After going through the data below, state how many lines contain "arrows", and nothing else.

** Stored items **
--

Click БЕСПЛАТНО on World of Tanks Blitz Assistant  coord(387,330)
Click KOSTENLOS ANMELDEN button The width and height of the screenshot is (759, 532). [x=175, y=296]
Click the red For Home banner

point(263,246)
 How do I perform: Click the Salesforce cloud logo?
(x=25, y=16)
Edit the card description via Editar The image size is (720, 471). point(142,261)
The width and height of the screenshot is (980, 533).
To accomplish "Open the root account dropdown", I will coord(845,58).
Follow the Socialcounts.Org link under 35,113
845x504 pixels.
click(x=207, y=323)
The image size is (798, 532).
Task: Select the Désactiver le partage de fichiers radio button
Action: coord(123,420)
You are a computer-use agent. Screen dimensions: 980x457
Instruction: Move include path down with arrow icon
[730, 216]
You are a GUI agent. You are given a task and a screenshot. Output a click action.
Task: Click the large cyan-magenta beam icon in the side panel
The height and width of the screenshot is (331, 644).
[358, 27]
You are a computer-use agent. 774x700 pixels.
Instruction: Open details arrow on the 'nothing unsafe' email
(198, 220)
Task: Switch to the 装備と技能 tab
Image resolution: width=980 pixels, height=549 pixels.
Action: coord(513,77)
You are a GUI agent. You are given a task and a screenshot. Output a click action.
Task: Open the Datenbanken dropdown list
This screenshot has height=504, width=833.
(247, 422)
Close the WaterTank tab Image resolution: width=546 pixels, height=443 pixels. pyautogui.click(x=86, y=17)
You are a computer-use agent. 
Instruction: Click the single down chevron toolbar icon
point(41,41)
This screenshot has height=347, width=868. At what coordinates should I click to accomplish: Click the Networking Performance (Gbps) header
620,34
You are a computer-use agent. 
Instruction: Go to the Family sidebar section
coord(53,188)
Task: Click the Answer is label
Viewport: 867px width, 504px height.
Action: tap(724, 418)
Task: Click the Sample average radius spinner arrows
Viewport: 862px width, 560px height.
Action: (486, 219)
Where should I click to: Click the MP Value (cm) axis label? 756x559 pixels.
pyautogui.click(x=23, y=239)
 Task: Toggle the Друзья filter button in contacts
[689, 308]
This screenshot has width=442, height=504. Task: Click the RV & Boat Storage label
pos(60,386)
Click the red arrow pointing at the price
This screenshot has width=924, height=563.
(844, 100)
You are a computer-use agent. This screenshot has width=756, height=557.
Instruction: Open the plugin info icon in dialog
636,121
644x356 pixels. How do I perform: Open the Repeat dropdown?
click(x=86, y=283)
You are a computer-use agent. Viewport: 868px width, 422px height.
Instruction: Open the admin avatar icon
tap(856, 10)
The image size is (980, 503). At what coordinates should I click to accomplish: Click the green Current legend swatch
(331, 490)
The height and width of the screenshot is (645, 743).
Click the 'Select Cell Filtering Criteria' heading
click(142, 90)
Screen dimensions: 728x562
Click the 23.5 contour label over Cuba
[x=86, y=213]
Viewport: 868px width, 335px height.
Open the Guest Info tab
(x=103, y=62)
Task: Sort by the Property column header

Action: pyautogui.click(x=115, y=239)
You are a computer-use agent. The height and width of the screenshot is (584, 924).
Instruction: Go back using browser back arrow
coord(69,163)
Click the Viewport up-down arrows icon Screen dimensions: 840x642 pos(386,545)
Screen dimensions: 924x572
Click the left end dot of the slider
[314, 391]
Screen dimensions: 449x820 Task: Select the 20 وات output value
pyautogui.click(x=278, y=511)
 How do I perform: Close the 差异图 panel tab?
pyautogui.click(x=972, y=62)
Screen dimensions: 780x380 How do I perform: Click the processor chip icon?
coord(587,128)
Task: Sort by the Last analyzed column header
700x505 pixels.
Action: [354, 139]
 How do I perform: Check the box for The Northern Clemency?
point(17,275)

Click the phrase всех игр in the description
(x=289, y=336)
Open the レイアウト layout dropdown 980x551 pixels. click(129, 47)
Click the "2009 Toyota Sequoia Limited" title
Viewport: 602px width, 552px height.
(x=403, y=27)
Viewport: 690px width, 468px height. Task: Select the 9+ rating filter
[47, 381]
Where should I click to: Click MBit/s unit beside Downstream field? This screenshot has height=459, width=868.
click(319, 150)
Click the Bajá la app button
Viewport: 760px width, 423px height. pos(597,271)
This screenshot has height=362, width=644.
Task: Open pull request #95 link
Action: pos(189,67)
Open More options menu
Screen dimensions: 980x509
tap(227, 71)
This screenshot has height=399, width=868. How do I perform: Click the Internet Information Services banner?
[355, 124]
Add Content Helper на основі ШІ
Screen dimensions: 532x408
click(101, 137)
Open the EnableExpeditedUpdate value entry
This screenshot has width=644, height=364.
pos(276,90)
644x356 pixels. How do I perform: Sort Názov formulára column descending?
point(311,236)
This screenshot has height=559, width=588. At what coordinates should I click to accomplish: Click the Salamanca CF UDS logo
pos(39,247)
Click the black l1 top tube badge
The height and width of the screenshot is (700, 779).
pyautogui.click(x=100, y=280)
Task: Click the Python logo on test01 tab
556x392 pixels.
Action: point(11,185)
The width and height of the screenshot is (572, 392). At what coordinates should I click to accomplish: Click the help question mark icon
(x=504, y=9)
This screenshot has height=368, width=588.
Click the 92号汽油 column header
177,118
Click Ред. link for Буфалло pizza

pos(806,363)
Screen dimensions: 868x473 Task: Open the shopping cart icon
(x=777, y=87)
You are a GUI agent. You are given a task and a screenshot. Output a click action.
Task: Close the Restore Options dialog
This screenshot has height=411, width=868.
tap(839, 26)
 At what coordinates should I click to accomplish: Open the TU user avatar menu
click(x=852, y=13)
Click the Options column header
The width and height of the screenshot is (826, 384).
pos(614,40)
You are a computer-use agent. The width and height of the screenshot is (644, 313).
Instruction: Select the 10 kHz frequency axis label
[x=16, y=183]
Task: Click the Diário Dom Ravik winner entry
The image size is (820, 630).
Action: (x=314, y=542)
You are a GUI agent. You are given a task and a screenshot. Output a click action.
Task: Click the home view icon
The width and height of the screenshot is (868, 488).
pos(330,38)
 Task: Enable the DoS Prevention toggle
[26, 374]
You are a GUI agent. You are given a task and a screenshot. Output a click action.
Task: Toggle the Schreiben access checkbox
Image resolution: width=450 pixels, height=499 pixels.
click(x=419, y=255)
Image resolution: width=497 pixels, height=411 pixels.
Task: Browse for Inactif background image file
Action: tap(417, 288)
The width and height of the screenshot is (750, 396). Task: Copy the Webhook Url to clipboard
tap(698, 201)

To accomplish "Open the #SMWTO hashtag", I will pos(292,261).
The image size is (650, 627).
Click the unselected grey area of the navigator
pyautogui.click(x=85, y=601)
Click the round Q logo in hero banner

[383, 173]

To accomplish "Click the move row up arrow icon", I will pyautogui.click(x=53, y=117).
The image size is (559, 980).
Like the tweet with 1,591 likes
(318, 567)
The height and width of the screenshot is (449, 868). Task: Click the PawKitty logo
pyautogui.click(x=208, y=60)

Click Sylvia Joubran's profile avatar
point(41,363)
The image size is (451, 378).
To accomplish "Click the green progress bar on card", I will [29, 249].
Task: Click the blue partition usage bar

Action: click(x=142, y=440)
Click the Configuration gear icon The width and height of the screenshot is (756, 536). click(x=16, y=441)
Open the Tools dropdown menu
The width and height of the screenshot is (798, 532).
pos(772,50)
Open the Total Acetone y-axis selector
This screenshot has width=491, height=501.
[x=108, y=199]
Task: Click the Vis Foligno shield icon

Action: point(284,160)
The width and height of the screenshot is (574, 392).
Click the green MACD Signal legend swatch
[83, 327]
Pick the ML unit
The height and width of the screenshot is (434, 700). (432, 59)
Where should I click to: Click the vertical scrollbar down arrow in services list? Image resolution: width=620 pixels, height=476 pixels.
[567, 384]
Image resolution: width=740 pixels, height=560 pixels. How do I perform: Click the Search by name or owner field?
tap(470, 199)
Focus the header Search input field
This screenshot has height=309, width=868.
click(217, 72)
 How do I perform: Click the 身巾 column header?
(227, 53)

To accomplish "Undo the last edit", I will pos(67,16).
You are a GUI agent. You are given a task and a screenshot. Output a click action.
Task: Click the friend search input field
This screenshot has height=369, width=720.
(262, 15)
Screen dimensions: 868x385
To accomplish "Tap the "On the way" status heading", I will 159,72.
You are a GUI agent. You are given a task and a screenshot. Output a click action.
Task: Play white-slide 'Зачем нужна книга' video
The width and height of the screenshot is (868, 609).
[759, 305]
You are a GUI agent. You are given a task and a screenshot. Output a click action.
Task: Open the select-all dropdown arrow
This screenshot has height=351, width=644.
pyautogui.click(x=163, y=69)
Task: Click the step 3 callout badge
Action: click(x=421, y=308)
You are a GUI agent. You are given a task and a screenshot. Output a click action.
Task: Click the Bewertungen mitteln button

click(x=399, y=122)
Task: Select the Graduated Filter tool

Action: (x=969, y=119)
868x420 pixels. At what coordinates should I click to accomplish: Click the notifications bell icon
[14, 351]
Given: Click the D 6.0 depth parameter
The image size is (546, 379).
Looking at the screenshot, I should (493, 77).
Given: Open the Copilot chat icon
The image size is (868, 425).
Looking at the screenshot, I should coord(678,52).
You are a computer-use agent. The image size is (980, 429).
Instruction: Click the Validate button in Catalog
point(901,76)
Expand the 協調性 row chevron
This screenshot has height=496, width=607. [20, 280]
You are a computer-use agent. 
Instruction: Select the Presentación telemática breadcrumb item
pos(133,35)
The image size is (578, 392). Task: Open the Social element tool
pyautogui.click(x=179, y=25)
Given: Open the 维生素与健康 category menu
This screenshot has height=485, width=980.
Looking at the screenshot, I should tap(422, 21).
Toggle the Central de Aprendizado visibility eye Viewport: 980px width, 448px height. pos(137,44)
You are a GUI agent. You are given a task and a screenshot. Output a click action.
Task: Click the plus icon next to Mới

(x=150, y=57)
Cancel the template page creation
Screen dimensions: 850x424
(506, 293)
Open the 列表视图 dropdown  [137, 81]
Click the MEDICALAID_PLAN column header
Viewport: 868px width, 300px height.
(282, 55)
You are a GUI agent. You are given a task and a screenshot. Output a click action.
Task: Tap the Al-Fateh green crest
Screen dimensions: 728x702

--

** SOLUTION FOR THIS TASK **
2